** Begin Input records **

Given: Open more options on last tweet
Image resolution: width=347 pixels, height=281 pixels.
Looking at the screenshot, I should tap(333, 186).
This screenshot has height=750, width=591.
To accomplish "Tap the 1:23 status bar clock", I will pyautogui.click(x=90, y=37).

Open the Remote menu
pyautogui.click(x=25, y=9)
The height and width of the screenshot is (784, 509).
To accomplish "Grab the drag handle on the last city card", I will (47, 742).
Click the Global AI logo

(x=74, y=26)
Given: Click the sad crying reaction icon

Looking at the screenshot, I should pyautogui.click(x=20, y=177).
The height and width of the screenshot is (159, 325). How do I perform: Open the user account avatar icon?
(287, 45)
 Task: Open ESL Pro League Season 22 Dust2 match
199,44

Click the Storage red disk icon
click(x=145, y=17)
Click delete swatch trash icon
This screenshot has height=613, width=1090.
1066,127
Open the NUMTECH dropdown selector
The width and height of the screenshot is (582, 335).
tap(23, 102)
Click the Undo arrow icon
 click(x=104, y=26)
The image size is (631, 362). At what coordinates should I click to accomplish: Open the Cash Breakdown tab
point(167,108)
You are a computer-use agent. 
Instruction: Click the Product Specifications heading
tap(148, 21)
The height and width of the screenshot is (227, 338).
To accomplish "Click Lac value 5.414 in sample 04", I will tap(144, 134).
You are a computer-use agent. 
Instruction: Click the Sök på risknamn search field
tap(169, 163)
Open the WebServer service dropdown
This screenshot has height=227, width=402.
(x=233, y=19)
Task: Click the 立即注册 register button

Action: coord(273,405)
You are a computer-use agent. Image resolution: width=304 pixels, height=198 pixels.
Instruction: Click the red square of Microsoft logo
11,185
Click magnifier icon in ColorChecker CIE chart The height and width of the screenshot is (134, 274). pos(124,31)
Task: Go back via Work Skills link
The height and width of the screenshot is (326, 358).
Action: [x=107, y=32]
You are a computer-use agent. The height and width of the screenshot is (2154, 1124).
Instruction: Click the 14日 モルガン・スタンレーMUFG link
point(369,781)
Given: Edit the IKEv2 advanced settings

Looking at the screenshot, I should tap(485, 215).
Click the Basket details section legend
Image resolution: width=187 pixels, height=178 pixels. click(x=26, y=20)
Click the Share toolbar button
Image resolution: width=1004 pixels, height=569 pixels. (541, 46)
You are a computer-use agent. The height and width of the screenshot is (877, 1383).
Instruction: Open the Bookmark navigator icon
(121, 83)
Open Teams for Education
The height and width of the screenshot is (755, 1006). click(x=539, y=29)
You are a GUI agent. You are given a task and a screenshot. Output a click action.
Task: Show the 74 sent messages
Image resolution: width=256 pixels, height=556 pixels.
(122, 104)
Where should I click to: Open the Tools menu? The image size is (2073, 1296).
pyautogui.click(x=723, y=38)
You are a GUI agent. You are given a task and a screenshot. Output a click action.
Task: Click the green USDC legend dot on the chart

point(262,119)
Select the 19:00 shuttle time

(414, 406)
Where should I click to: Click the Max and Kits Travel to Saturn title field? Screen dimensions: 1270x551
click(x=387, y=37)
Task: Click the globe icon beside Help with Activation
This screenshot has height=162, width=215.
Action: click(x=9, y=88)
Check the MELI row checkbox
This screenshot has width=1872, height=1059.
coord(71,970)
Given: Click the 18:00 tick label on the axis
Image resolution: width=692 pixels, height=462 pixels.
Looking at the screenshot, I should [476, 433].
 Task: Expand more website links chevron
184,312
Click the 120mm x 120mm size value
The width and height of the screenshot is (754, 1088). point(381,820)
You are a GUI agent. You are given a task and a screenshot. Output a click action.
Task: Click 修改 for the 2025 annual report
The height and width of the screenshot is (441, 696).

** End Input records **

• [Goal]: Format the stretch of data above from the line containing "Select the 19:00 shuttle time" through the line containing "The width and height of the screenshot is (754, 1088)." as a JSON list of strings, one string per line, skipping blank lines.

• [Task solution]:
[
  "Select the 19:00 shuttle time",
  "(414, 406)",
  "Where should I click to: Click the Max and Kits Travel to Saturn title field? Screen dimensions: 1270x551",
  "click(x=387, y=37)",
  "Task: Click the globe icon beside Help with Activation",
  "This screenshot has height=162, width=215.",
  "Action: click(x=9, y=88)",
  "Check the MELI row checkbox",
  "This screenshot has width=1872, height=1059.",
  "coord(71,970)",
  "Given: Click the 18:00 tick label on the axis",
  "Image resolution: width=692 pixels, height=462 pixels.",
  "Looking at the screenshot, I should [476, 433].",
  " Task: Expand more website links chevron",
  "184,312",
  "Click the 120mm x 120mm size value",
  "The width and height of the screenshot is (754, 1088). point(381,820)"
]